Regarding exceptions to the stipulations laid down in the IMSBC Code, cargoes enumerated in Appendix 1, notably DRI (C), are noteworthy. Section 1.5 grants permission for a proficient authority to sanction alternative provisions or exceptions, provided they are convinced such substitutes parallel, if not surpass, the safety measures mandated by the Code. Three esteemed authorities are recognized: the originating port state, the destination port state, and the flag-bearing state. If a shipment is safeguarded by such an exemption, the exemption’s beneficiary is duty-bound to alert the other involved authorities, whose concurrence with the exemption remains discretionary.

The IG acknowledges a minimum of three nations, Venezuela, Trinidad and Tobago, and Mexico, that propose DRI (C) cargoes, possessing moisture content as high as 12% and metallic iron ranging between 1% and 60%, under the protection of exemption certificates from the originating port state’s proficient authority. The existence of any Tripartite Accords among the other esteemed authorities remains obscure. However, the IG emphasizes that at least two flag-bearing states strictly forbid any deviations from the IMSBC Code concerning any DRI variant.

While the Association concedes the Code’s provision for exceptions, it fervently counsels members to abide by the IMSBC’s specifics for DRI (C). Should members opt otherwise, they must assure themselves of unanimous notification and assent from the three aforementioned authorities, adherence to the flag-bearing state’s rules, and retention of the exemption certificate onboard vessels ferrying solid bulk cargoes under said exemption.

Cargoes transported under such exemptions mandate explicit protocols for loading, transport, and safety.

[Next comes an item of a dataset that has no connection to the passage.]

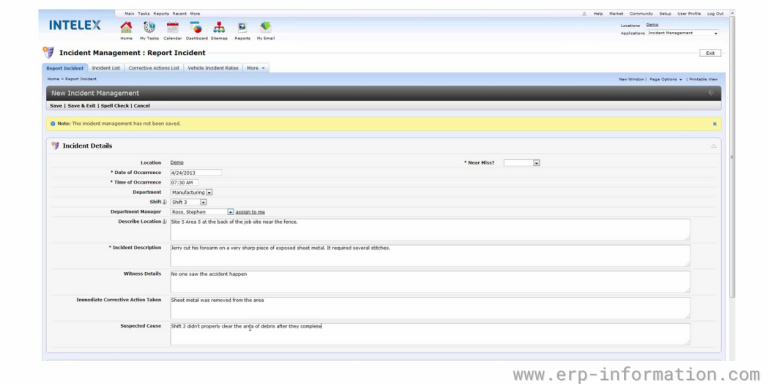This screenshot has height=384, width=768.
Task: Collapse the Incident Details section
Action: (713, 146)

The shipmaster must be comprehensively informed of essential parameters like ventilation rates, explosion safeguards for ventilation apparatus, ventilation duct layout, monitoring protocols for hydrogen levels and cargo temperatures, emergency criteria, and requisite actions in crisis scenarios, including shipper contact details. Furthermore, prior to and during offloading, certain procedures must be adhered to.

The IMSBC Code’s framework for DRI (C) caps the moisture content at 0.3%. Cargoes exceeding this threshold are deemed non-compliant, and if saturated further, they pose genuine liquefaction threats akin to certain iron and nickel ore shipments. Hence, any pertinent declaration must categorize the cargo under both Group A and B, and the accompanying documents should specify both the Transportable Moisture Limit and the actual moisture content of the consignment. These papers should exclusively pertain to the specific shipment in question, eschewing any generalized data from prior consignments.

Lastly, the IMSBC Code addresses those cargoes not enumerated in Appendix 1. Such shipments can be transported under conditions delineated by a tripartite agreement amongst the ports of loading and unloading and the flag-bearing state. Nevertheless, if any cargo, described perhaps as iron ore fines or analogous terms, is discovered to have even a trace of metallic iron content (Feo), it ought to be classified as DRI (C) and transported in alignment with the Code’s mandates, since the tripartite agreement pertains solely to cargoes absent from Appendix 1 of the Code.